Globelsud has also focused on providing rural Internet access -- an important mission in a country where 65% of the population is rural. While their competitors were still offering services only in Port au Prince, Globelsud was operating in five cities. This would be an impressive accomplishment in any developing country, and is more so in Haiti where 75% of the urban population is in Port au Prince. Globelsud has ambitious aspirations to serve many more secondary cities and rural areas in the future. Among their innovative projects is an effort to teach seniors in a Haitian school how to establish telecenters in rural areas.
To provide services cost-effectively, Globelsud has explored different technologies, and different levels of service. In many cases, they use store-and-forward systems that exchange information over domestic phone lines every hour. This is adequate for e-mail, or for downloading specific information, but is obviously not conducive to interactive Web browsing. Globelsud is also exploring a variety of alternative and innovative wireless technologies to make Internet connections to remote areas more cost-effective.
Other Internet providers may be forthcoming. Plans are under way for the launch of a fifth commercial ISP, that would use both phone lines and wireless connections, and that would resell international capacity from either ACN or Hintelfocus. Other providers who do not require telephone lines are likely to begin offering Internet services as well.

- **Work to complete**
Write out the passage on Globelsud word for word, starting at "To provide services" and ending at "services as well.". The entries that follow come from a different source than the passage on Globelsud.

- **Raw records**
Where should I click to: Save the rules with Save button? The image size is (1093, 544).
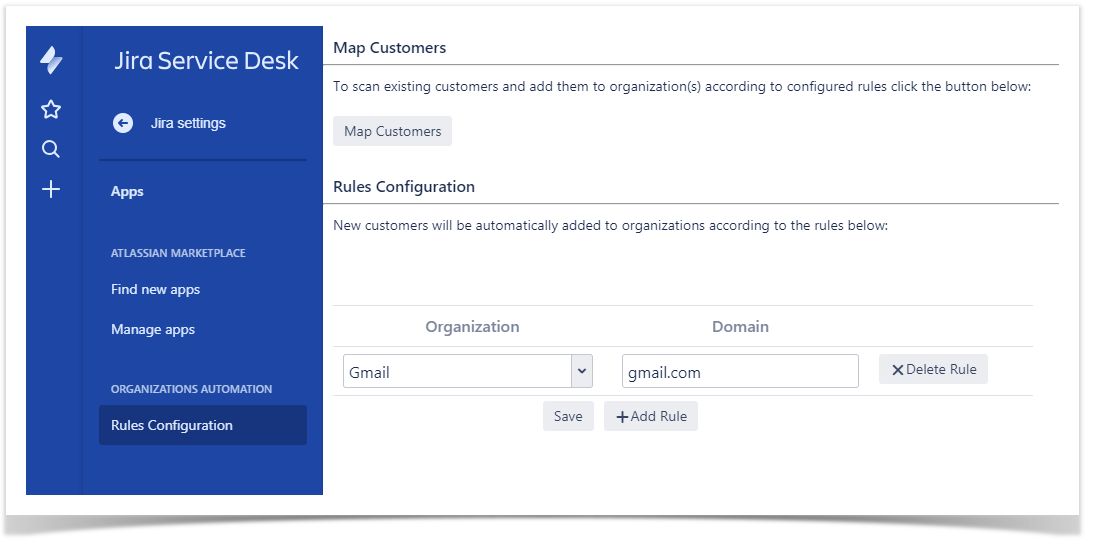568,416
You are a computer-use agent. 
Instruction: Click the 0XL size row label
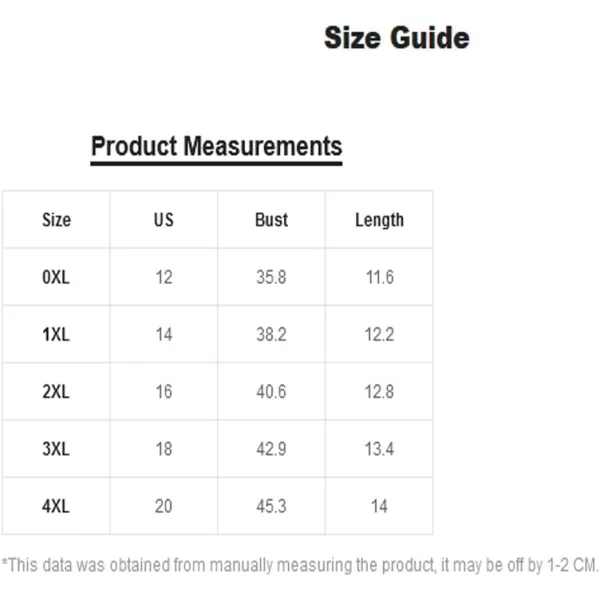click(56, 277)
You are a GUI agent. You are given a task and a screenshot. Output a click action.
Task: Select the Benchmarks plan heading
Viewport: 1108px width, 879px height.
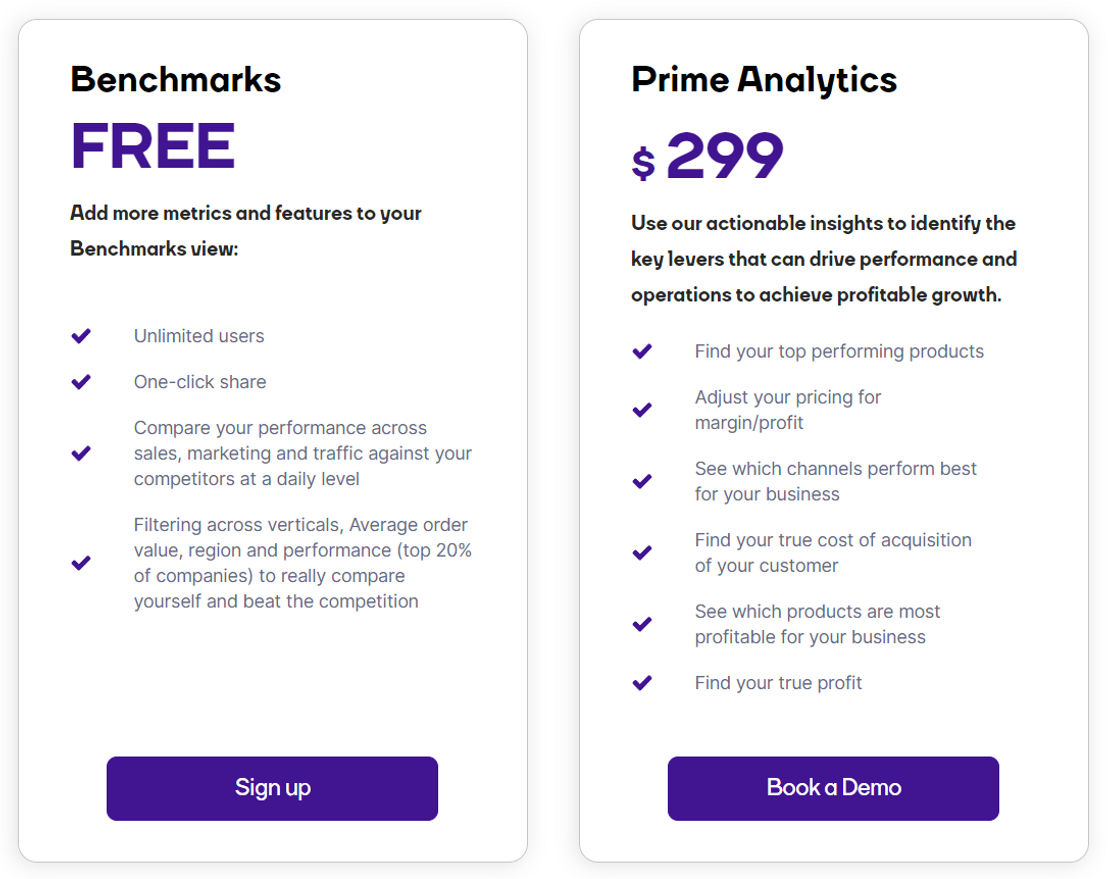176,79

- **Finished task**
To provide services cost-effectively, Globelsud has explored different technologies, and different levels of service. In many cases, they use store-and-forward systems that exchange information over domestic phone lines every hour. This is adequate for e-mail, or for downloading specific information, but is obviously not conducive to interactive Web browsing. Globelsud is also exploring a variety of alternative and innovative wireless technologies to make Internet connections to remote areas more cost-effective.
Other Internet providers may be forthcoming. Plans are under way for the launch of a fifth commercial ISP, that would use both phone lines and wireless connections, and that would resell international capacity from either ACN or Hintelfocus. Other providers who do not require telephone lines are likely to begin offering Internet services as well.